Suara klakson terdengar nyaring, membuat Nina menoleh dan mendapati Rafa bersama motor andalannya itu.
Gak ada pilihan lain. Dia membatin.
Rafa melepas helm yang melindungi kepalanya, "Gimana, masih mau nolak ajakan gue?" Rupanya cowok itu masih saja ingin menggoda Nina dengan turun dari motornya untuk berhadapan dengan cewek paling gengsi yang ia kenal.
"Udah siang banget nih, Na, gue takut aja nyokap bokap lo khawatir anaknya belom pulang-pulang," Rafa menambahi beserta senyum mengejek yang tak lepas dari wajahnya.
Nina menyerah, daripada ia harus menunggu bus atau taksi yang lewat, mendingan Nina ikut si curut. "Yaudah deh." Dan ucapan itu membuat Rafa lagi-lagi melempar senyum.
"Lo pegangan ya, gue mau ngebut soalnya," Rafa berkata seperti itu ketika Nina sudah duduk manis di jok belakang motornya.
"Modus mulu kerjaan lo deh!" Nina berdecak sebal, tak urung ia juga akhirnya mencengkram kedua bahu Rafa untuk berpegangan ketika motor cowok itu melaju dengan cepat.
"Lo sinting banget bawa motor gini, lo mau buat gue celaka Rafa!" Nina menjerit-jerit sepanjang perjalanan pulang yang menegangkan seperti sedang menunggu pengumuman pemenang audisi iklan shampo yang pernah diikutinya.
Tiba di depan rumah Nina, cewek itu langsung saja berlari, masuk ke dalam rumahnya tanpa ucapan 'terima kasih' untuk Rafa
Namun tipikal cowok macam Rafa, cowok itu tidak memikirkan dan tersenyum saja saat membayangkan ekspresi Nina tadi saat diboncengnya.
Di sisi lain, Nina yang masih deg-deg-an langsung melesat ke dapur setelah membuka sepatu dan kaos kakinya serta melempar tasnya ke sofa.
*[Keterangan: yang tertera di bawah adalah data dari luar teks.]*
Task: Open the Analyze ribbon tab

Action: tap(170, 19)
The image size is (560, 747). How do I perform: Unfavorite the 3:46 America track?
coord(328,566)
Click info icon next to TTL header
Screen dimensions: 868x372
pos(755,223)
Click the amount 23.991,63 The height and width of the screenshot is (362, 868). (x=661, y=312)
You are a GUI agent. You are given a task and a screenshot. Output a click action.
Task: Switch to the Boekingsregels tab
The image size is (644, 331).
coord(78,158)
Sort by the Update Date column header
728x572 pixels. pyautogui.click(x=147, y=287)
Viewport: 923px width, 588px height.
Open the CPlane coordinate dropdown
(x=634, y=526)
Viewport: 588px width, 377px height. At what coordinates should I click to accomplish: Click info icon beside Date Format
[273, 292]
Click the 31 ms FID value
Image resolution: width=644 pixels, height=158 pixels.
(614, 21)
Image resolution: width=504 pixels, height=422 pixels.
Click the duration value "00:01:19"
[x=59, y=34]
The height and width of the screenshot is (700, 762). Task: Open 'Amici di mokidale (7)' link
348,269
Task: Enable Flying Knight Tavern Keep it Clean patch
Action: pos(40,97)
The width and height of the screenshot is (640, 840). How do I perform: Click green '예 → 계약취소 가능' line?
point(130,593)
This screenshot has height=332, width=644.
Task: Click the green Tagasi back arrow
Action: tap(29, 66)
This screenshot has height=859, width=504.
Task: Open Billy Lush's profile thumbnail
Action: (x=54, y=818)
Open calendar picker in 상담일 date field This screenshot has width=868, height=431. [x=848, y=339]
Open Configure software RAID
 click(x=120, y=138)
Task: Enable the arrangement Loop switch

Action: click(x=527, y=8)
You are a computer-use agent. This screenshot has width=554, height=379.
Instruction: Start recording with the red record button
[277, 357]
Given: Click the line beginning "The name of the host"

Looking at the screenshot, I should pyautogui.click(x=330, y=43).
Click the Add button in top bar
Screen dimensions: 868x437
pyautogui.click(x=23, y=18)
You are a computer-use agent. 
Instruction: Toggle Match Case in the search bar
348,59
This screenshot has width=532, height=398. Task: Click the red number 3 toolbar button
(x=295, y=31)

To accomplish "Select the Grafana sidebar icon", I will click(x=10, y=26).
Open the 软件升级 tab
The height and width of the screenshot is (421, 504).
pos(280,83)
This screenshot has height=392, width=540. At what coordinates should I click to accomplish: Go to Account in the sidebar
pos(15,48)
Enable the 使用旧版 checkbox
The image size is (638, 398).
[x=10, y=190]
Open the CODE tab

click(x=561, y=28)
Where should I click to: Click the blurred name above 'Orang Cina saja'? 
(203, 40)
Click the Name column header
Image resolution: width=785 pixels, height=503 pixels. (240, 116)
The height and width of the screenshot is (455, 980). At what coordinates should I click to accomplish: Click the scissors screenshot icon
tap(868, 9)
Cakep.
Ia menghampiri Bundanya yang sedang masak di dapur, "Bunda!" Nina merengek manja.
Bunda Nina yang melihat wajah anaknya kayak abis dibegal langsung menghujani Nina berbagai pertanyaan seperti 'kok telat pulang sih' atau 'kenapa mukanya kusut gitu kayak benang aja' dan Nina memilih untuk diam saja.